▶ _BRIEF_
Word for word, restate the data that follows, omitting the images.

--- EXTRACTED MATERIAL Enclosed Below ---

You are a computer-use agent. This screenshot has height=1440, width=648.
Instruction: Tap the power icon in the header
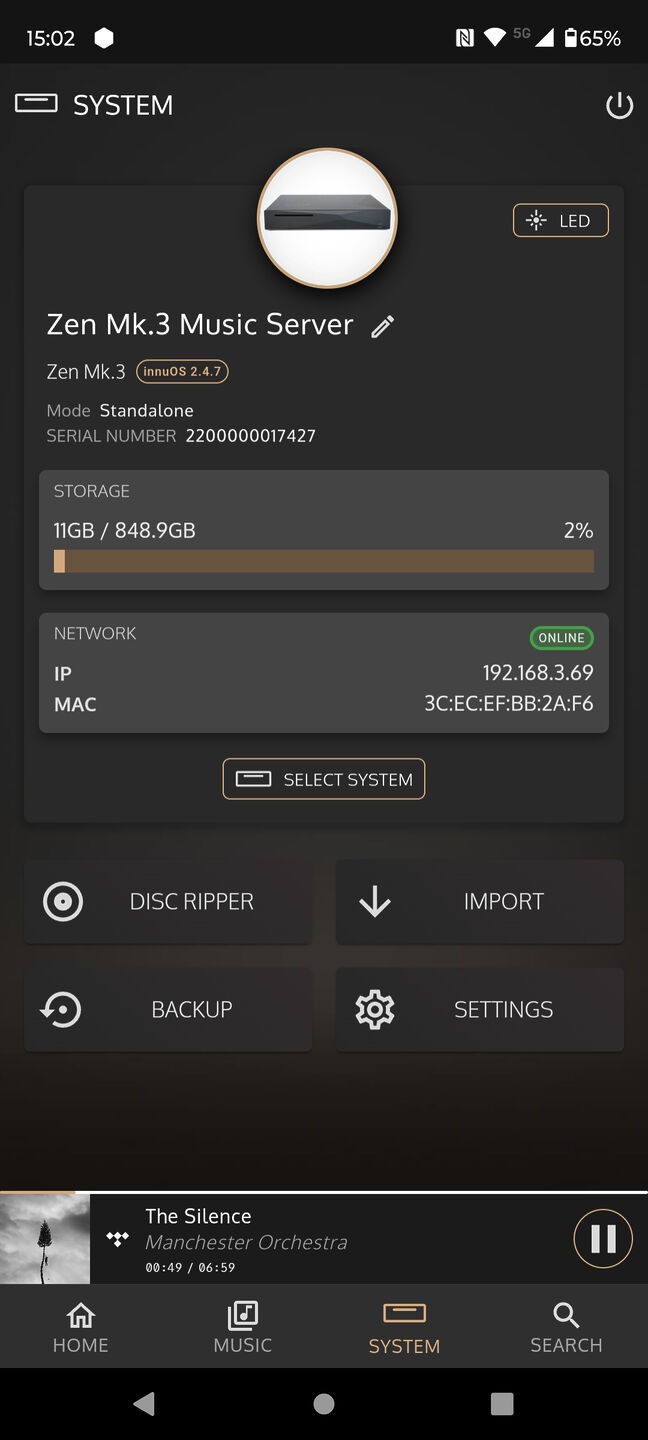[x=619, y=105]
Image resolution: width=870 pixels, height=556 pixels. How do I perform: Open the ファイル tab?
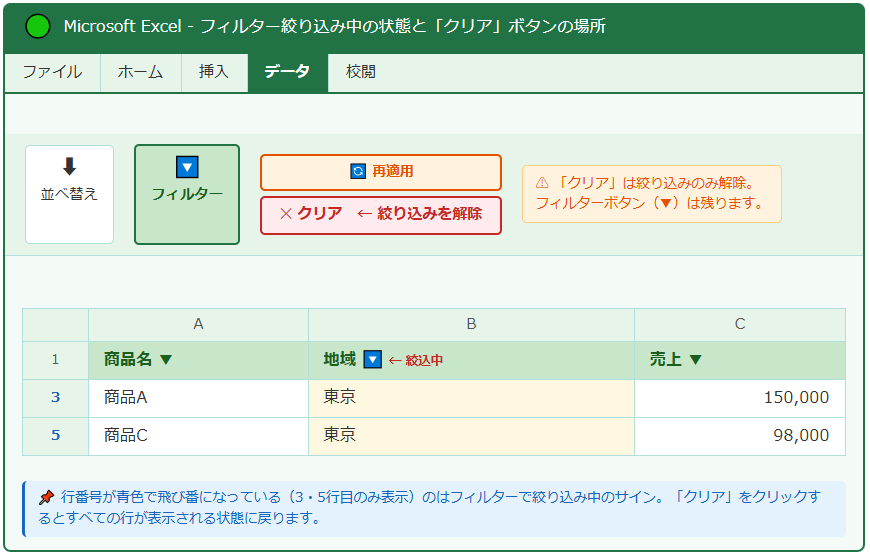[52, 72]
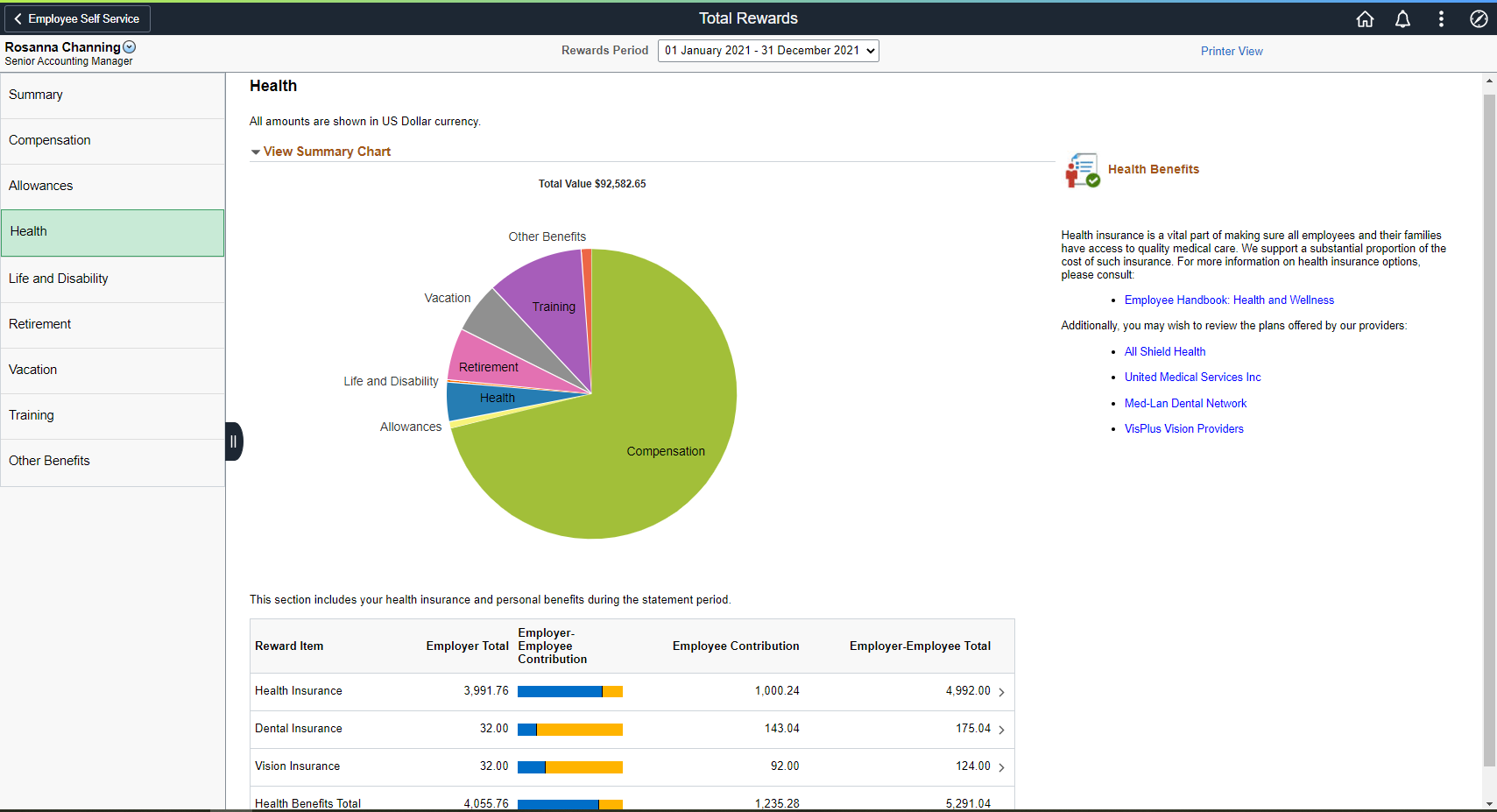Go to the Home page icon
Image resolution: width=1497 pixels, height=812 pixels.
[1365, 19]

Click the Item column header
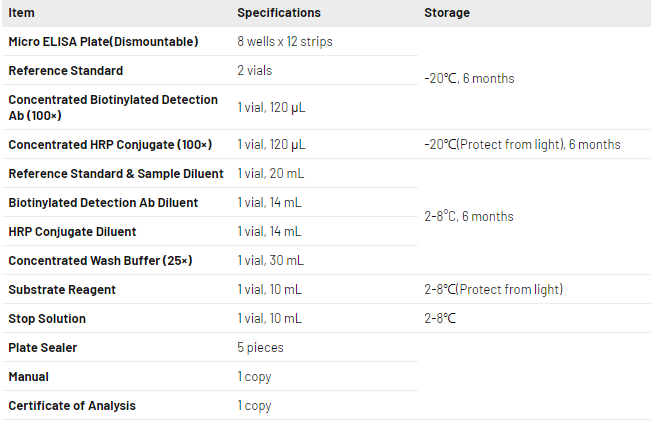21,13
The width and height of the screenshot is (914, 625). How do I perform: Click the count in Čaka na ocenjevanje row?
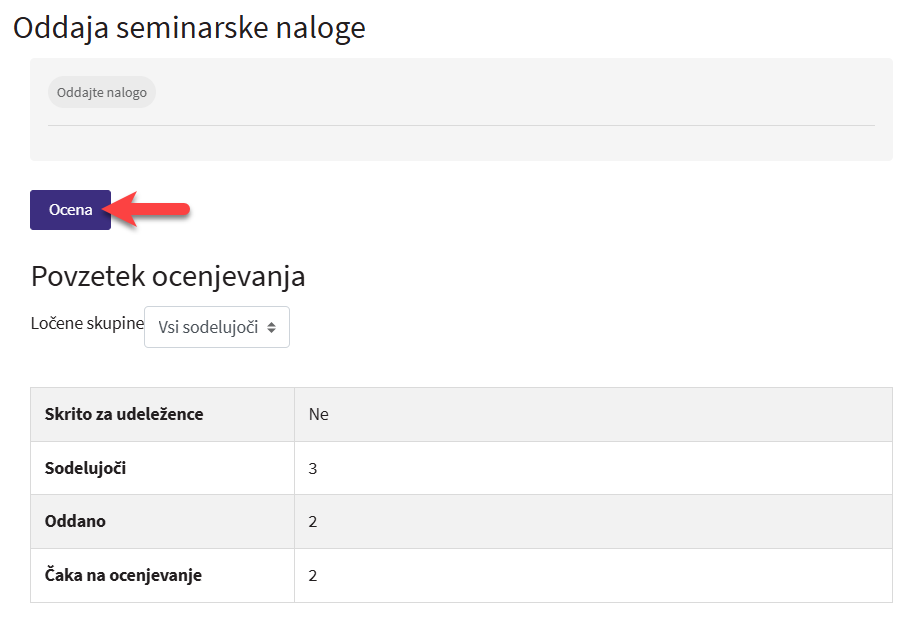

--- End of Enclosed EXTRACTED MATERIAL ---

▶ _YOUR SOLUTION_
You are a computer-use agent. This screenshot has height=1440, width=648.
Instruction: Tap the power icon in the header
[x=619, y=105]
Image resolution: width=870 pixels, height=556 pixels. How do I perform: Open the ファイル tab?
[52, 72]
Go to the Home page icon
Image resolution: width=1497 pixels, height=812 pixels.
[1365, 19]

Click the Item column header
21,13
The width and height of the screenshot is (914, 625). How do I perform: Click the count in Čaka na ocenjevanje row?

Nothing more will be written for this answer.